Im Zentrum steht die introvertierte vierunddreißigjährige Ich-Erzählerin Fuyuko, freiberufliche Korrektorin, Single und Workaholic. Bei einem einsamen Schaufensterbummel in Shinjuku erkennt sich Fuyuko als erbärmliche Frau, die "nicht wusste, wie man lebt". Um ihr ungeliebtes Ich aufzulösen, beginnt sie zu trinken und plant, in einem esoterisch angehauchten Kulturzentrum Kurse zur Lebenshilfe zu belegen. Dort lernt sie den mehr als zwanzig Jahre älteren Mitsutsuka kennen. Bei wöchentlichen Treffen in einem Café kommen sich die beiden in Trippelschritten näher - eine Ode auf die stille Mehrheit unspektakulärer Menschen. In scheinbar banalen Dialogen werden das Wunder des Lebens und "das Rätsel des Lichts", das Mitsutsuka der Heldin erklärt, sichtbar gemacht.
Kawakami sinniert in ihrem Roman aber auch über die Philosophie der Korrektur und das Ideal eines fehlerlosen, des "perfekten" Buchs. Fuyukos Korrekturlesemodus wird auch im Alltag angewandt. Ihr Grundgefühl ist ein Unbehagen ob des bloßen Retuschierens biographischer Romane anderer, des Lebens und Liebens aus zweiter Hand. Die Liebe ist ihr ein von Romanen oder Kinofilmen geborgtes Gefühl, das Leben "ein einziges Zitat". Doch zuletzt begibt sich die Korrektorin, die auch im Privaten ein ruhiges und fehlerfreies Leben führte, selbst auf das erratische Terrain der Liebe.
Die Frauenfiguren im Roman bezeugen die moderne japanische Beziehungsvielfalt. Da wären neben der bindungsarmen Fuyuko ihr Gegenpol. die attraktive Vorgesetzte Hijiri, die die Vorteile von Affären ohne Liebe beschwört. Oder Fuyukos Ex-Klassenkameradin, die Hausfrau Noriko, die das Prinzip "Ehe ohne Sex" vertritt, sich aus finanziellen Gründen nicht scheiden lässt und doch Kinder als "das Wichtigste" bezeichnet.

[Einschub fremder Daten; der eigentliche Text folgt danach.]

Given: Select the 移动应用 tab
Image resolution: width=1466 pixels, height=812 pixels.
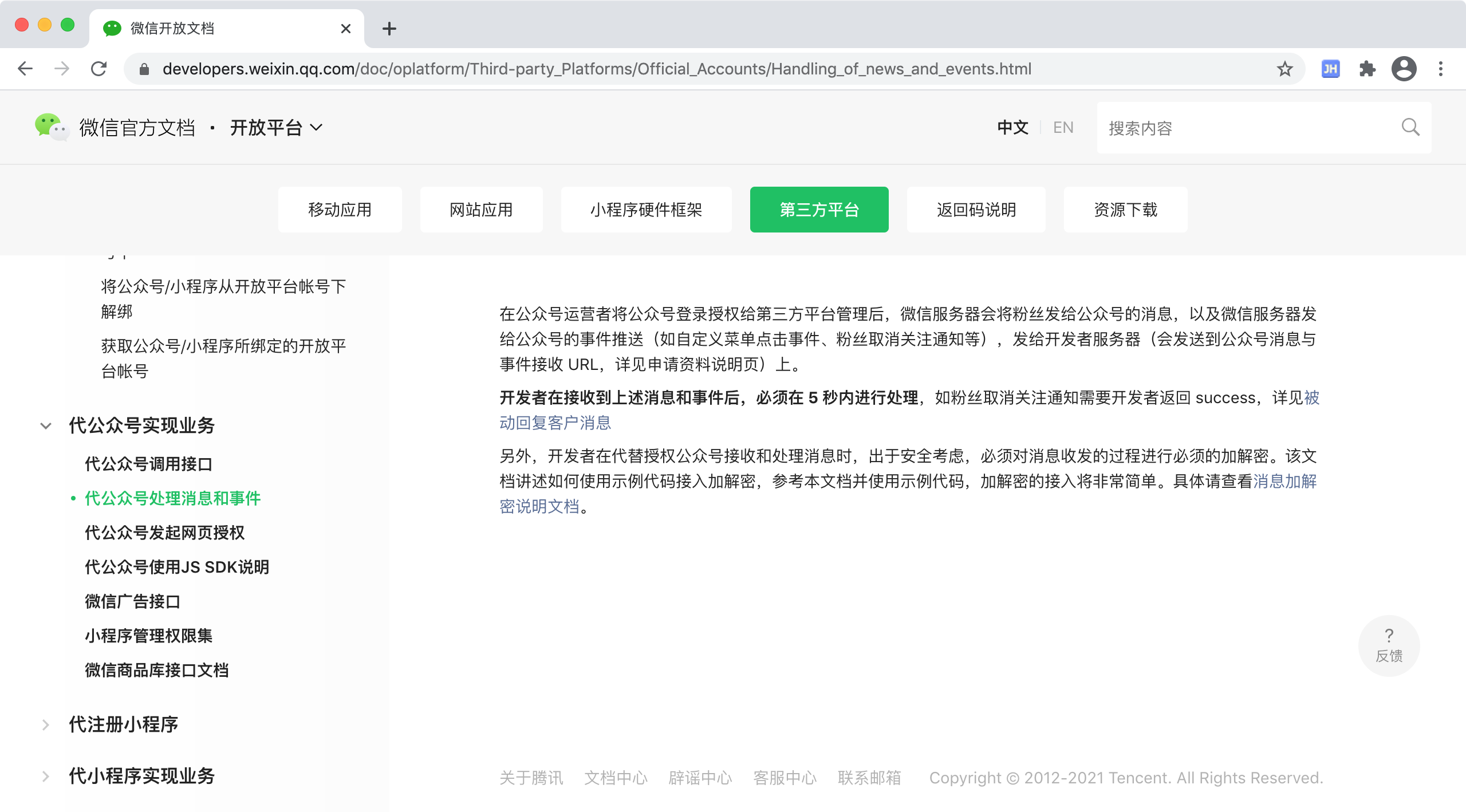Looking at the screenshot, I should click(x=340, y=210).
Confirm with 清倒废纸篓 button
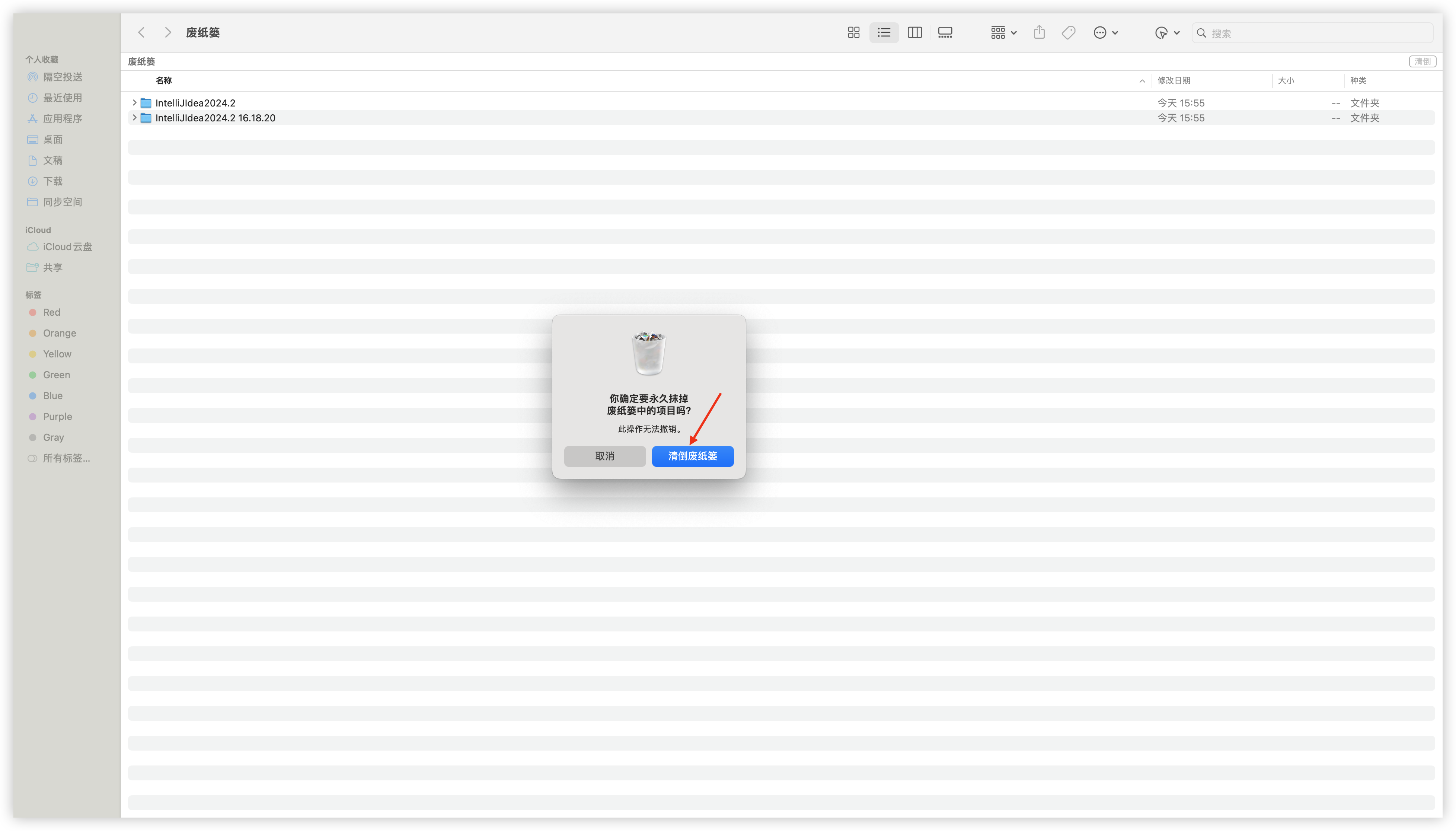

Zwischen den Zeilen schreibt Kawakami eine Kritik prekärer Arbeitswelten und der Geschlechterverhältnisse, der höheren Wertschätzung von Reproduktion als von weiblicher Teilhabe an der Produktion. Kleidung und Schminke fungieren im Roman als Merkmale von Klassenzugehörigkeit. Als Fuyukos Friseurin die Frau ohne Selbstwertgefühl ihrer Schönheit versichert und sie kostenlos schminkt, entdeckt diese im Handspiegel ein neues Gesicht. Anrufe der Vorgesetzten und Freundin Hijiri während ihrer zögerlich romantischen Treffen mit Mitsutsuka ignoriert sie. Doch als die weltgewandte Hijiri sich später über das unprofessionelle Make-up mokiert und ihr "selbstgefällige Keuschheit" vorwirft, beginnt Fuyukos Gegenwehr und Gegenrede, indem sie auf die Komplexität und Diversität von Gefühlen und Beziehungen verweist. Klassische japanische Jahreszeitenlyrik klingt an, wenn der Duft der Jacke des Geliebten den "Geruch des Winters" evoziert.
Auch wenn die Romanze nicht ewig währt, geht die Korrektorin gestärkt aus dem Fehlschlag der Liebe hervor. Ohne zu werten, zeigt Kawakami konservative oder alternative Lebensentwürfe - als Hijiri schwanger wird, macht sie Schluss mit ihrem Partner, um das Kind allein großzuziehen - im Labyrinth der Moderne auf. In der Schlussszene überkommen Fuyuko erstmals in einer eigenen Eingebung Wörter, die sie in ihr Notizbuch schreibt: "All die Liebenden der Nacht". Die Gemeinschaft der Einsamen in der Nacht und die Solidarität der Träumer stimmen sie zuversichtlich auf die Wiederkehr des Lichts am Morgen.
So ist der Roman neben seiner melancholisch-ätherischen Liebesgeschichte die Geschichte einer Selbstfindung und Emanzipation - von der Korrektorin zur Schöpferin. STEFFEN GNAM
Mieko Kawakami: "All die Liebenden der Nacht". Roman.
Aus dem Japanischen von Katja Busson. DuMont Buchverlag, Köln 2023. 260 S., geb., 24,- Euro.